Когда я, нагруженный тарелками с яблоками, конфетами и печеньем, подошел к столику, Нонна Павловна была снова с Кобадзе.
«Это, наверно, его возлюбленная, — мелькнуло у меня в голове, — а я-то дурак, размечтался».
Увидев меня, Кобадзе и Нонна Павловна рассмеялись.
— Твоими покупками можно полк накормить, — сказал капитан.
— А я не ужинал. — Мне не хотелось, чтобы Кобадзе догадался, что все это куплено ради Нонны Павловны.
— Правильно говорится: сытый голодному не товарищ, — заступилась за меня Нонна Павловна. — И я тоже проголодалась.
Кобадзе разлил по бокалам пиво.
— Можно к вам? — услышал я сочный голос. Перед нами стоял высокий широкоплечий майор Сливко, не человек — глыба.
— Подсаживайся, — сказал Кобадзе.
Майор опустился на свободный стул, и тот тяжело заскрипел под ним.
— Подождите, не пейте. — В руках у майора появилась бутылка. Мы и не заметили, откуда он ее извлек. Его «пиво» не пенилось в бокалах и было удивительно прозрачно.
— Ваше здоровье! — сказал он и взялся за бокал. Кобадзе пристально посмотрел на майора, но ничего не сказал. Майор перехватил этот взгляд. Склонившись к Кобадзе, он шепнул так, чтобы слышали и мы:
— Пиво пьют за здоровье лошадей и дураков. Мы подняли бокалы.
— Я в общем поухаживаю за вами, — сказал майор Нонне Павловне с той грубоватой непринужденностью, какая возможна только между хорошо знакомыми людьми. — Вы чем увлекаетесь? Яблочками? Возьмите, пожалуйста. А я, в частности, цитрусовыми, — и он отрезал от лимона, как от картошки, толстый короткий клинышек. Пальцы не очень-то повиновались ему — майор был, как говорится, на взводе.
Съев лимон, он неожиданно встал и, поблагодарив нас (а за что, мы и не поняли), направился к соседнему столику, где сидел новый командир эскадрильи — он при-был в полк одновременно с нами, молодыми летчиками.
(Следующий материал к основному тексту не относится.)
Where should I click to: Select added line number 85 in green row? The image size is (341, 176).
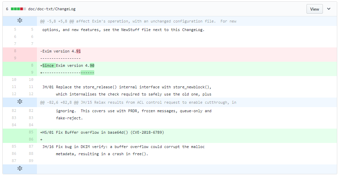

Коньяк возымел действие: теперь я уже без стеснения рассматривал Нонну Павловну. Любовался наклоном головы, приспущенными ресницами, линией шеи.
«Интересно, знает ли она, что, когда смотришь на нее, жизнь кажется сказкой», — думал я и завидовал капитану.
Мы говорили о художественной самодеятельности, вернее, говорили Кобадзе и Нонна Павловна, а я слушал, не умея вставить слово. Потом я вспомнил, что Нонна Павловна обещала сыграть что-нибудь на рояле. Я попросил ее сыграть сейчас. Она согласилась, и мы прошли в зал, где уже кружилось несколько пар.